Publication Type : Conference Proceedings
Publisher : TENCON
Source : TENCON 2019 - 2019 IEEE Region 10 Conference (TENCON) (2019)
Url : https://ieeexplore.ieee.org/document/8929432
Campus : Bengaluru
School : School of Engineering
Department : Electronics and Communication
Year : 2019
Abstract : Vocal emotion conversion forms a significant post-processing step in text-to-speech synthesis. The existing models in emotion conversion are data intensive and computationally expensive. This paper puts forth a hybrid emotion conversion framework in Telugu using enhanced global variance GMM for spectral conversion. Fundamental frequency conversion is achieved using multi-layer feed-forward ANN for higher-dimensional CWT decomposed F0. The method performs better than baseline least squares GMM in perceptive quality for all 3 emotions considered viz. anger, fear and happiness.
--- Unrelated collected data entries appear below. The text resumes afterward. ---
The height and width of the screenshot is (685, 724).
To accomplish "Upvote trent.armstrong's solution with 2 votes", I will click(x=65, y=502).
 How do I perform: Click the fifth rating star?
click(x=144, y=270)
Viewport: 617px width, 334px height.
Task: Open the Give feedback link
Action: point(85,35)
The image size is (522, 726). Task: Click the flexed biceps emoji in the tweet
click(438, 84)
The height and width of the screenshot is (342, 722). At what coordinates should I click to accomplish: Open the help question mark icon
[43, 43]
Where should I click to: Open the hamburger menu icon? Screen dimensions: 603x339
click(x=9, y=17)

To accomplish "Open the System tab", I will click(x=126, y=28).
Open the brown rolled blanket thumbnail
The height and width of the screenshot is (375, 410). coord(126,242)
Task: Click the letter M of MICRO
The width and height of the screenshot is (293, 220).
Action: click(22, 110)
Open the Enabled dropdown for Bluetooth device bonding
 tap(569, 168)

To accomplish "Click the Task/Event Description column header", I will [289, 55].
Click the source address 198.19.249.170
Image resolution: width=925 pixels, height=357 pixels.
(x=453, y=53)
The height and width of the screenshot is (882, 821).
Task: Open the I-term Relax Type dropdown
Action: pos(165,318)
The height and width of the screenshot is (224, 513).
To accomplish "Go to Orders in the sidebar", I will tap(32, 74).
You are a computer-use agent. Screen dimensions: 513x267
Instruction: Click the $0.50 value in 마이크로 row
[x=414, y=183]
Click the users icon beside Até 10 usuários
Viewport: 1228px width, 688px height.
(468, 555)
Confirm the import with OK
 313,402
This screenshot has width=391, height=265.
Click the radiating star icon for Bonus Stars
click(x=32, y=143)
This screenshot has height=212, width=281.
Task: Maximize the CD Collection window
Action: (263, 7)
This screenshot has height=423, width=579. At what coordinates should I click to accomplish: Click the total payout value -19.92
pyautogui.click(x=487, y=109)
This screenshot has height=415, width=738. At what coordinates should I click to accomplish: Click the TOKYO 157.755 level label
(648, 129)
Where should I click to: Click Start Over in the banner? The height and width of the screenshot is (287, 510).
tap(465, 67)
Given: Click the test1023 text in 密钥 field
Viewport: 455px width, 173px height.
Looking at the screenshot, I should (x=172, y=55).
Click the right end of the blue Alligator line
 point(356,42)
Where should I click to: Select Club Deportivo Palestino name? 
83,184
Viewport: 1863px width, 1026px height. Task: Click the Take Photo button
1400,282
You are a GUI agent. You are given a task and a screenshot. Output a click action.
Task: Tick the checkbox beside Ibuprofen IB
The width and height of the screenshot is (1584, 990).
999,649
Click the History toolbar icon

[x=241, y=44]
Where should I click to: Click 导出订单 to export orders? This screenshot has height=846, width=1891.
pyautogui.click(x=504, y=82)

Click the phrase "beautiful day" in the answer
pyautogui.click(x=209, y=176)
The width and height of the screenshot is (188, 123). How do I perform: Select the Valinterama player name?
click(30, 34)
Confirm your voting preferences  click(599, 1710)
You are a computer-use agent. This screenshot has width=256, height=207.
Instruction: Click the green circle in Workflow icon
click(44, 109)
Strength of constrained variance (CV)-GMM is utilized for improving quality of synthesized emotional speech. Listening tests indicated that quality is considerably improved with maximum Comparative Mean Opinion Score (CMOS) of 4.42 (anger) in Telugu dataset.
Cite this Research Publication : Susmitha Vekkot and Gupta, D., “Emotion Conversion in Telugu using Constrained Variance GMM and Continuous Wavelet Transform-$F_0$”, TENCON 2019 - 2019 IEEE Region 10 Conference (TENCON). 2019.